Ein Land stürzt sich auf die Oppositonsführerin und schwingt die Rassismuskeule
(Autor: Ghassan Abid)
Südafrikas politisches System erlebt in diesen Tagen eine mediale Schlammschlacht um die Person von Helen Zille, Premierministerin des Westkaps und Vorsitzende der Democratic Alliance (DA) – der größten südafrikanischen Oppositonspartei.
Eine Kurznachricht auf Twitter, welche Zille am 20. März 2012 veröffentlichte, hat die deutschstämmige Politikerin unter immensem Druck gebracht:
„while E Cape education has COLLAPSED, the W Cape has built 30 schools in 2 years to accommodate ECape education refugees.

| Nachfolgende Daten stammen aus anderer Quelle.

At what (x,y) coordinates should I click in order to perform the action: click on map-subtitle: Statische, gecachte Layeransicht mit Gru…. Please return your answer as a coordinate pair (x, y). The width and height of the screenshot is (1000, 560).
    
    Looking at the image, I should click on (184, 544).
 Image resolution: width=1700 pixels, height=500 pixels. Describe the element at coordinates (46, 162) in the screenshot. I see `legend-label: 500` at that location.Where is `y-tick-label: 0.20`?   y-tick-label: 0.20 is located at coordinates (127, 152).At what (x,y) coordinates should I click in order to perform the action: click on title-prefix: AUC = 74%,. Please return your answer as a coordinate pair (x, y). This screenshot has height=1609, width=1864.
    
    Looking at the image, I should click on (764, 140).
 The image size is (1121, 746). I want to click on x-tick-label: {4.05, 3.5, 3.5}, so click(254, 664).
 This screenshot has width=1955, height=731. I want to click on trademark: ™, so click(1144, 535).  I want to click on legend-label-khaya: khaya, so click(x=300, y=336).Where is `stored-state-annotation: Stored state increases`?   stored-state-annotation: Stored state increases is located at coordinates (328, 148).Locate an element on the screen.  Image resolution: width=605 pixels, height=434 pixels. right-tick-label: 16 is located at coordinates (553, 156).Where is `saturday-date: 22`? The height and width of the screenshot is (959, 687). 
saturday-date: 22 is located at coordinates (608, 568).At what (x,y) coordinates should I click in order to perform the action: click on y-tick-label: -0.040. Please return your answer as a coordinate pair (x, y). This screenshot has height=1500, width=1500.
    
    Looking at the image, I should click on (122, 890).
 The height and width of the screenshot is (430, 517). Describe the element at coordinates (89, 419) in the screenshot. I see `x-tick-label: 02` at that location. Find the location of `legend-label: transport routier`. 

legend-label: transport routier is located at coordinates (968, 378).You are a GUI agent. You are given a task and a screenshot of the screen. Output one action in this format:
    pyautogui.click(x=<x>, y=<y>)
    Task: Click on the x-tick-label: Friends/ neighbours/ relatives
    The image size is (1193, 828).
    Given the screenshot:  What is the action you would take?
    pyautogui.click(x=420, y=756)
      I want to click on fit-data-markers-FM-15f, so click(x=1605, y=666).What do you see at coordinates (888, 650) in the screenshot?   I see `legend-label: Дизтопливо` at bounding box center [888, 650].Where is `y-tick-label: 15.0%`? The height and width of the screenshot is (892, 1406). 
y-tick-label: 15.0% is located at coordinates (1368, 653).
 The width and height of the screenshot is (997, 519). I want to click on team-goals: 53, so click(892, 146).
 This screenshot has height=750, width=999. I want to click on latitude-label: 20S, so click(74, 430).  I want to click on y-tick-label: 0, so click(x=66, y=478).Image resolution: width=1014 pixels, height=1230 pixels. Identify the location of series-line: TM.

Vuka!!”
Die Oppositionspolitikerin twitterte über den Kollaps des Bildungssystems im ANC regierten Ostkap und die daraus resultierende Notwendigkeit des vom DA geführten Westkaps, neue Schulen bauen zu müssen. In diesem Kontext bezeichnet sie die Migration der Bevölkerung des Ostkaps als „education refugees“ – zu Deutsch: Bildungsflüchtlinge.
Medien, die Regierung, der ANC und zivilgesellschaftliche Akteure haben sich auf diesen Skandal eingeschossen. Helen Zille steht seither unter starkem Dauerbeschuss. Ihr Account auf Twitter quillt über empörende Reaktionen förmlich über.
Zille ist zum gegenwärtigen Zeitpunkt – so der Eindruck – ausschließlich mit der Pflege ihres Social Media-Kanals beschäftigt. In einem Kommentar antwortet Zille einem verärgerten Twitter-Nutzer: „We r comparing ANC bad governance with DA better governance“ (zu Deutsch: Wir vergleichen das schlechte ANC-Regieren mit dem besseren DA-Regieren“. Auch definiert Zille den Terminus Flüchtlinge damit, dass jemand aufgrund der Anwendung von Gewalt flüchten muss. Diesen umstrittenen Status quo wendet sie auf das Ostkap an und provoziert auf diesem Wege die Gemüter um ein Weiteres.
Basierend auf Angaben des DA-Politikers und Wirtschaftsjournalisten Gareth van Onselen sind – auf Grundlage des statistischen Halbjahresbericht zur Bevölkerungsentwicklung von 2011 – allein im Zeitraum 2006 bis 2011 über 104.215 Menschen vom Ostkap in den Westkap umgezogen. Im Gegenzug wanderten lediglich 29.899 Westkap-Bewohner in den Ostkap aus.
Dies ist die Ausgangslage, auf welche sich Helen Zille beruft und die keiner kritisiert. Vielmehr erweist sich die Nutzung des Flüchtlingsbegriffs für zahlreiche Institutionen und Südafrikaner als skandalös. Führende ANC-Politiker teilen eine verbale Attacke nach der anderen aus; teilweise auf einem beleidigendem Niveau.
Jackson Mthembu, Pressesprecher des Afrikanischen Nationalkongress (ANC), wirft Helen Zille eine Apartheidsmentalität vor, um Schwarze gemäß der DA-Politik vom Westkap fernzuhalten. Mthembu untermauert die Freizügigkeit aller Südafrikaner im eigenen Land und bezichtigt der „white racist party“ (zu Deutsch: Rassistenpartei der Weißen), diese Bewohner mit Ausländern gleichzusetzen.
Hinzu kommt der Vorwurf der Presidency, dass Helen Zille die diesjährige Rede zur Nation (SoNA) von Präsident Jacob Zuma verzerrt haben soll. Die Presidency zeigte sich darüber „schockiert und enttäuscht“, dass die DA-Politikerin die SoNA nicht wahrheitsgetreu rezitiert. Der Inhalt dieser Materie soll nicht thematisiert werden.
Entscheidend ist, dass Jacob Zuma und Helen Zille jede Möglichkeit nutzen, um den politischen Gegner an die Wand zu drücken. Die Politik Südafrikas zeigt in diesen Tagen einen Wahlkampfcharakter. Denn 2014 stehen die nächsten National- und Länderwahlen in Südafrika an.